▶ **SUPPLIED DATA**
-------

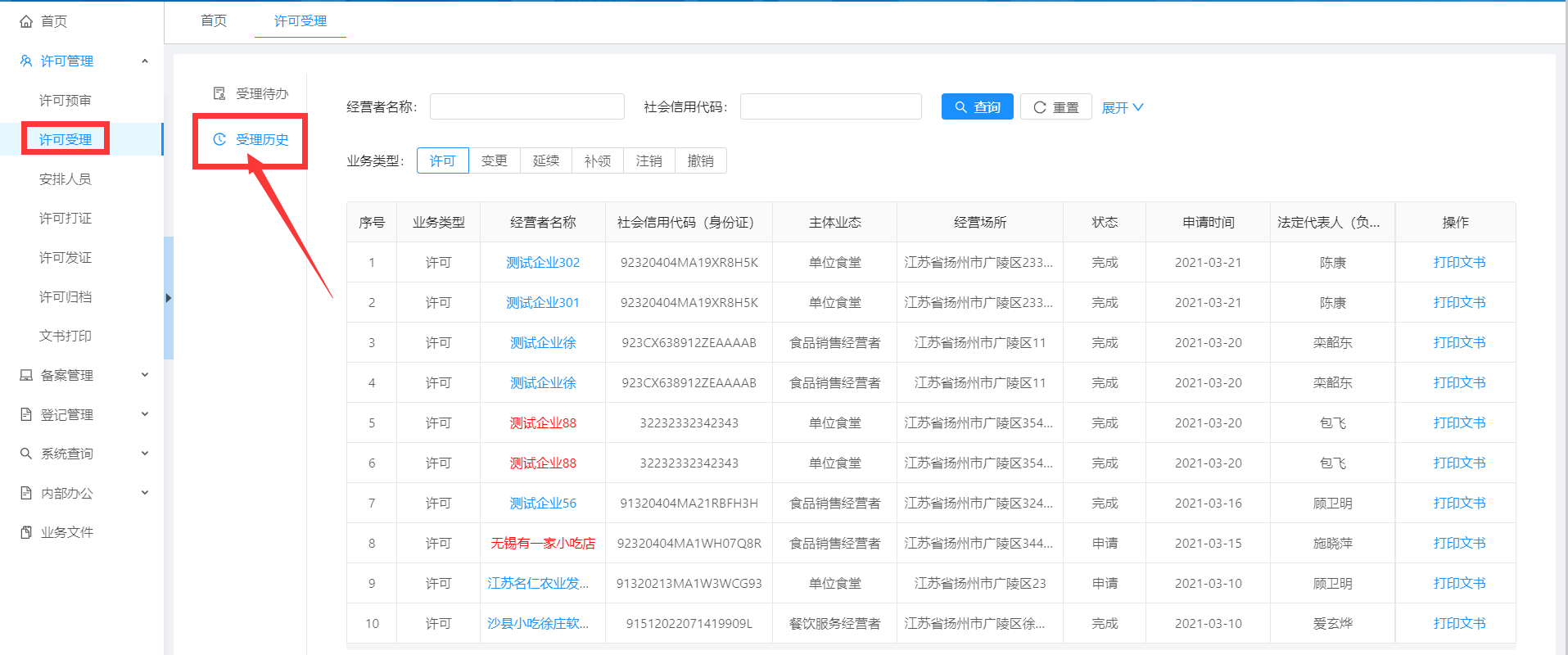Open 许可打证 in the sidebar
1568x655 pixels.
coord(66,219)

-------

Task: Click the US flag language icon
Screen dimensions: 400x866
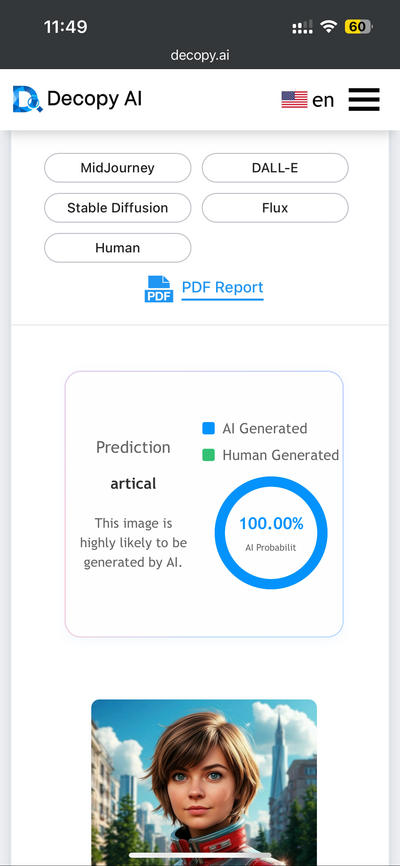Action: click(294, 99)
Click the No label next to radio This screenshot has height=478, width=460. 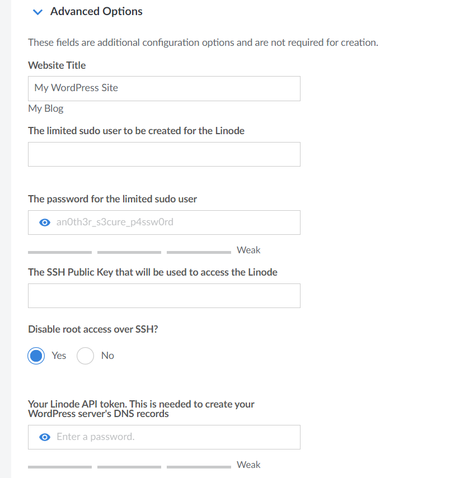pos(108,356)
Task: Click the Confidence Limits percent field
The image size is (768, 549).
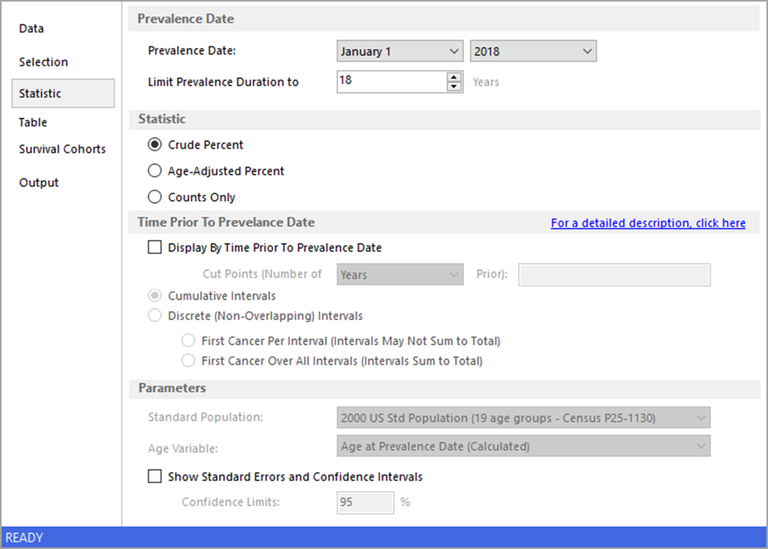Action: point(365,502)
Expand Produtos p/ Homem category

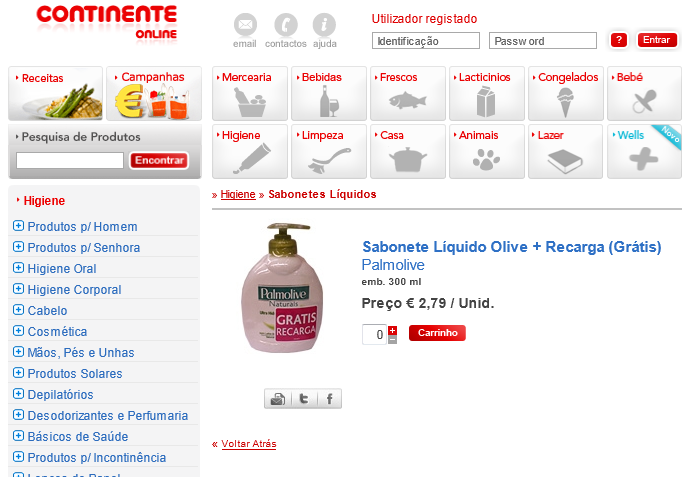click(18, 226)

-------

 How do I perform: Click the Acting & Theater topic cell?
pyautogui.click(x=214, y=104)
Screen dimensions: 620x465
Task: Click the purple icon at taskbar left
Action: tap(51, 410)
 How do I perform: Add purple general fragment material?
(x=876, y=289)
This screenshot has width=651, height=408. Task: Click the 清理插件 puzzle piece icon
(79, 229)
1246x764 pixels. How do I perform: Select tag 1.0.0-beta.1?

-------

▶ **TASK PROMPT**
Among the records above, a stretch begins at the line containing "This screenshot has width=651, height=408." and ends at the line containing "1246x764 pixels. How". Restate that stretch word for word, and nothing else.

▶ **RESPONSE AREA**
This screenshot has width=651, height=408. Task: Click the 清理插件 puzzle piece icon
(79, 229)
1246x764 pixels. How do I perform: Select tag 1.0.0-beta.1?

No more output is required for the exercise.